_What is being asked_. In the records below, take the part that opens with the line containing "in the bedroom" and closes with the line containing "Looking at the". Write it out again with "game room" substituted for each "recreation room", change nothing else, and leave the pictures out of your answer.

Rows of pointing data
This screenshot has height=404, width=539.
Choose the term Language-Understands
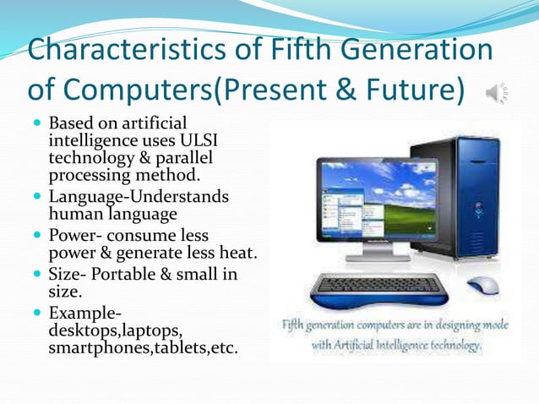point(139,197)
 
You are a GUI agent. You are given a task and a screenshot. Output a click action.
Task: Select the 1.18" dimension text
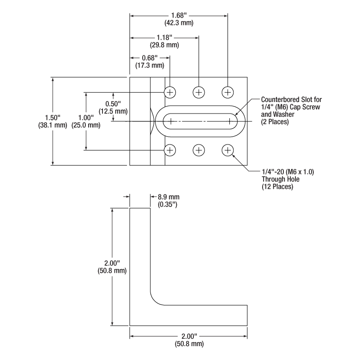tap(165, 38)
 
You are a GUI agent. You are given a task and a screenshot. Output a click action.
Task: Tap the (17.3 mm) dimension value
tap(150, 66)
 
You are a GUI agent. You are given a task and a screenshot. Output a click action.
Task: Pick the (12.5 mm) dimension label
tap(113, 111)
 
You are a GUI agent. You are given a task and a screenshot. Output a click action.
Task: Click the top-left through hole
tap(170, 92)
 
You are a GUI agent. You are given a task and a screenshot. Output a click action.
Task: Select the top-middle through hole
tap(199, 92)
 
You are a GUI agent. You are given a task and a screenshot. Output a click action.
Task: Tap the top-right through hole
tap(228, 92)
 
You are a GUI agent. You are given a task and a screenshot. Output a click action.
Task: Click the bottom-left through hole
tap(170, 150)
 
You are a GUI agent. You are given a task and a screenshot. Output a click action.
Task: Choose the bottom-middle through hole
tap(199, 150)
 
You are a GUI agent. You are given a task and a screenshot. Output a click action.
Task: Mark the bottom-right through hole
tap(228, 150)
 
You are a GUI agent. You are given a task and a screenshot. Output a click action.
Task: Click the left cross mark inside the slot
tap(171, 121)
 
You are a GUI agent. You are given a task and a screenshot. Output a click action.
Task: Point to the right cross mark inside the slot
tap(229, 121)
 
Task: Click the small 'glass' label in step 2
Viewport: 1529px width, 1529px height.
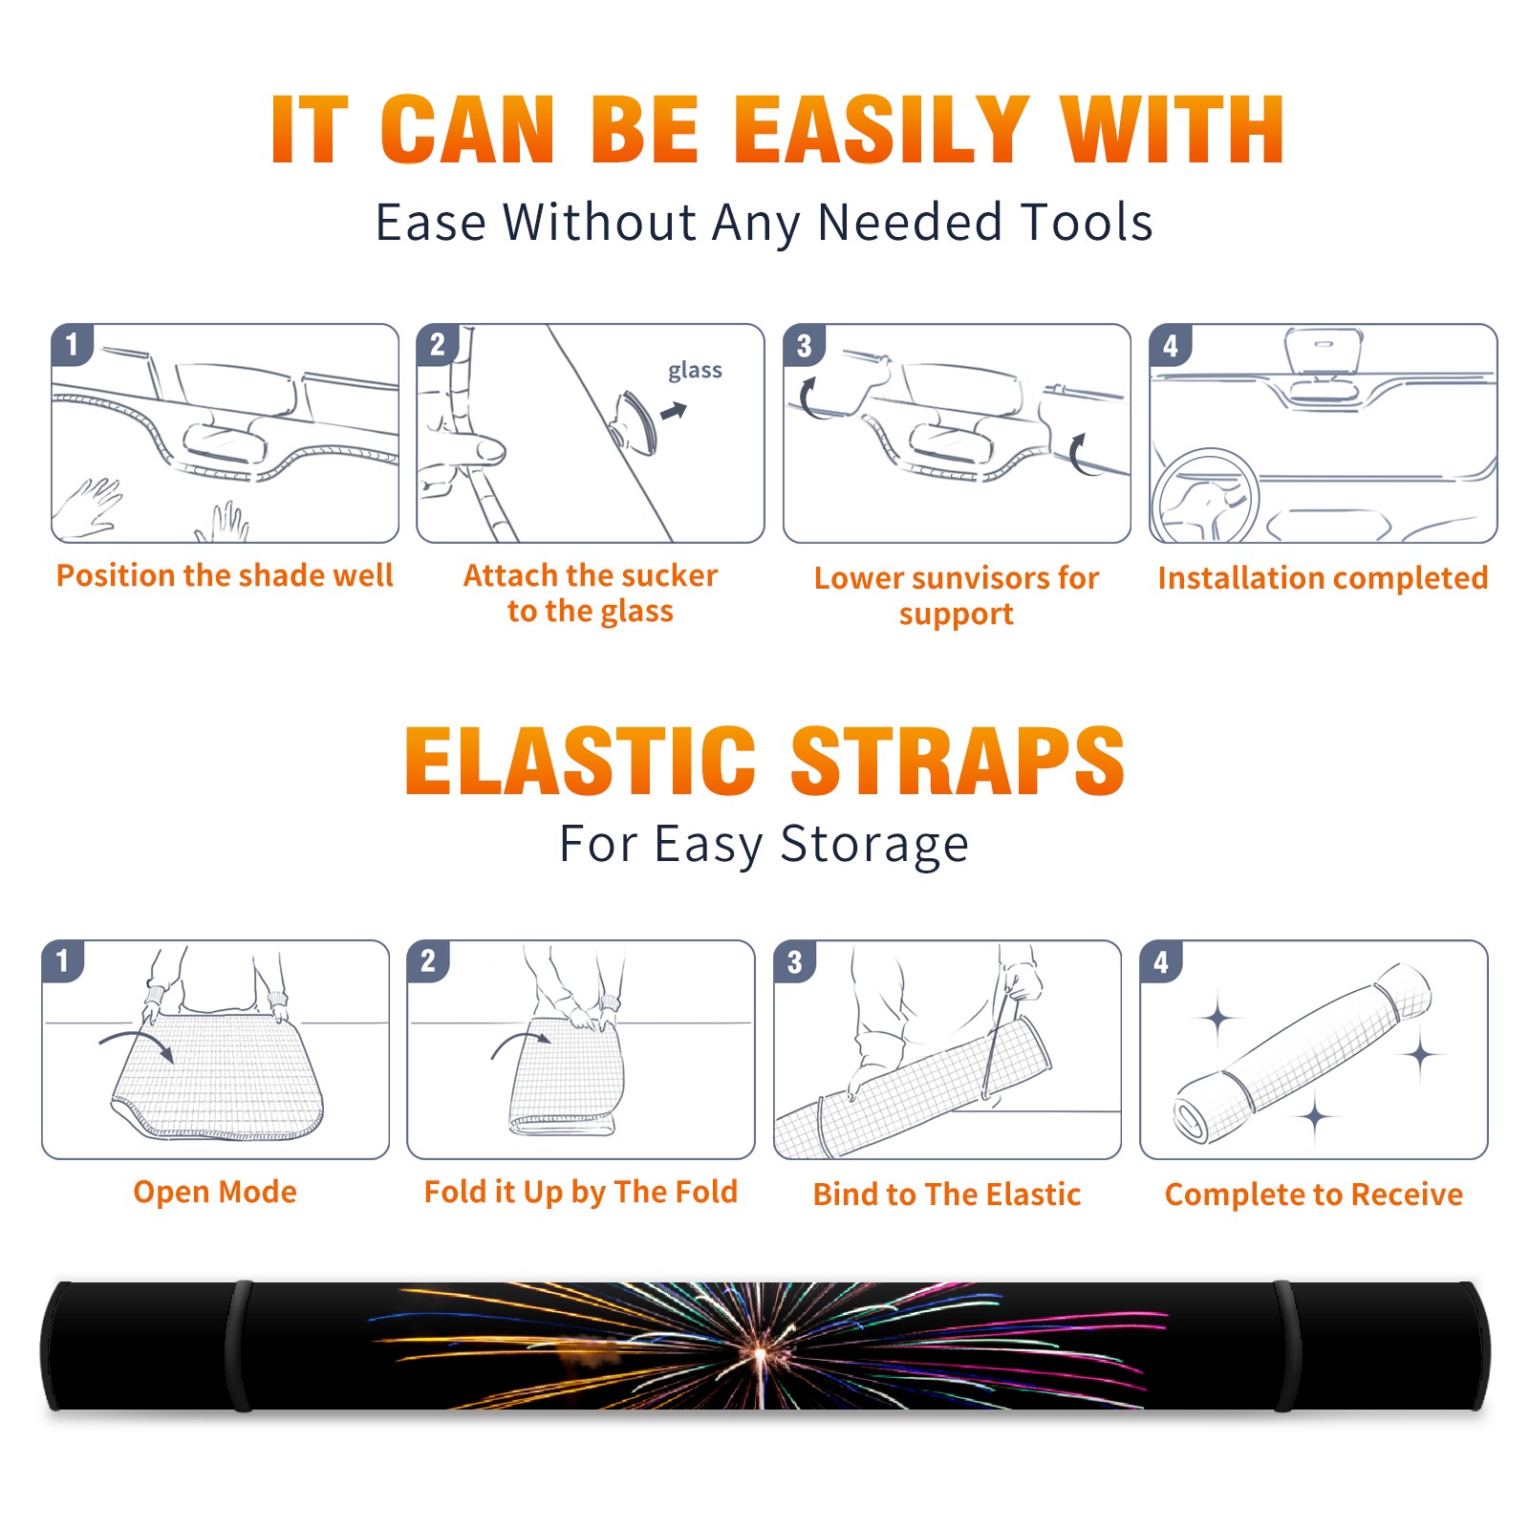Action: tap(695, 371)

==

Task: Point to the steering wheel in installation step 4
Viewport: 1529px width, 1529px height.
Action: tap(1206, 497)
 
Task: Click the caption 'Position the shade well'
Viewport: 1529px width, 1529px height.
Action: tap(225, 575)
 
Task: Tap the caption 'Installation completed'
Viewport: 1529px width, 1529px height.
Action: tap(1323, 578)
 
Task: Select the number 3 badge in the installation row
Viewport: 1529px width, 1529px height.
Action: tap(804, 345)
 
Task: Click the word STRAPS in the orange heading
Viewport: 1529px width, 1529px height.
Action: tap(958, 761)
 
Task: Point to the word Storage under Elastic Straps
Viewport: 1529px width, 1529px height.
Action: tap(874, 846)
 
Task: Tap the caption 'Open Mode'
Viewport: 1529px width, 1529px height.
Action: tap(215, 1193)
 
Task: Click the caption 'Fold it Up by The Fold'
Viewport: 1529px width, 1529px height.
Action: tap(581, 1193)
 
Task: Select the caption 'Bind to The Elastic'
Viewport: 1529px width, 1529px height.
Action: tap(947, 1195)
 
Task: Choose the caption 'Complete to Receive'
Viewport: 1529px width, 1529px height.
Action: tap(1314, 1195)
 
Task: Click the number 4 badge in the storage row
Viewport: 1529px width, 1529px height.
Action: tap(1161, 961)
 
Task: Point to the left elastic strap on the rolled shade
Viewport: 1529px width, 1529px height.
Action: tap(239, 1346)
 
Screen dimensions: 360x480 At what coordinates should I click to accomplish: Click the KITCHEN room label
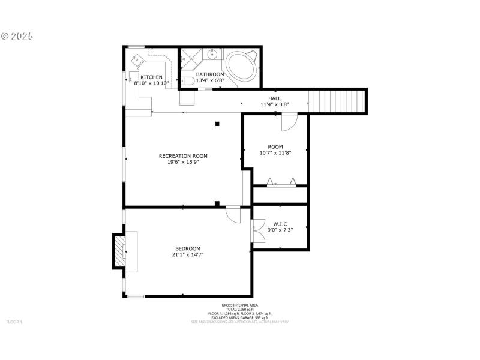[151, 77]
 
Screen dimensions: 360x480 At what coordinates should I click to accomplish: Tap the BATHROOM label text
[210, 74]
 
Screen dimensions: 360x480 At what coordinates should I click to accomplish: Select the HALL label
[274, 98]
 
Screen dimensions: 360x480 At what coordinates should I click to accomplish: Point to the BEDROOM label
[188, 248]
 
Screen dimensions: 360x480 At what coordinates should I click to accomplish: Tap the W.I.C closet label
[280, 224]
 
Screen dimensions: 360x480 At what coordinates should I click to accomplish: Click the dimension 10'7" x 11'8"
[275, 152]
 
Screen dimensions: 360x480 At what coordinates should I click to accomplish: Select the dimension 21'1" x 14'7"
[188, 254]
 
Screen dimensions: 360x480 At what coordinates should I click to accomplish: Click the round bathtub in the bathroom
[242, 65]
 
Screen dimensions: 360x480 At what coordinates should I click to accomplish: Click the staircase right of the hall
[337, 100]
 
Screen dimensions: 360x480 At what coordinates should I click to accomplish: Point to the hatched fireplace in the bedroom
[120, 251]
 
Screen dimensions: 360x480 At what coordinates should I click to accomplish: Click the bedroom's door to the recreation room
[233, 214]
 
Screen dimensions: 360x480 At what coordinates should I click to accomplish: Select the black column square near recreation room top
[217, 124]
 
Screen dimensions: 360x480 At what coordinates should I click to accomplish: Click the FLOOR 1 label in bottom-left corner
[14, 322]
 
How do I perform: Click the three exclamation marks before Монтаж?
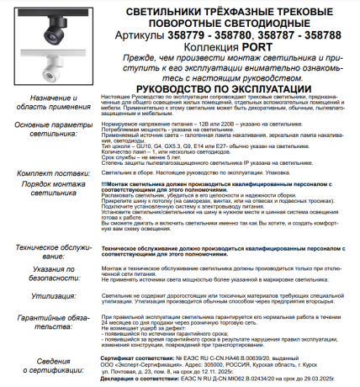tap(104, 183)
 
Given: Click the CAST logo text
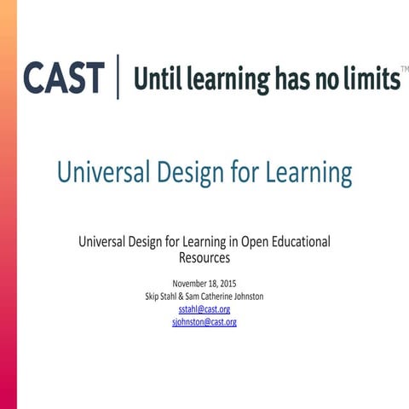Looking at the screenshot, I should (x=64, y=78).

_Output below_.
Screen dimensions: 360x480 At what coordinates should I click to accomplish: Point to the hatched fireplace in the bedroom
[120, 251]
 
Screen dimensions: 360x480 At what coordinates should I click to accomplish: Click the bedroom's door to the game room
[233, 214]
 
Screen dimensions: 360x480 At what coordinates should I click to accomplish: Select the black column square near game room top
[217, 124]
 
Screen dimensions: 360x480 At what coordinates should I click to accomplish: Click the FLOOR 1 label in bottom-left corner
[14, 322]
 
How do I perform: Click the three exclamation marks before Монтаж?
tap(104, 183)
 
Given: Click the CAST logo text
Looking at the screenshot, I should (x=64, y=78).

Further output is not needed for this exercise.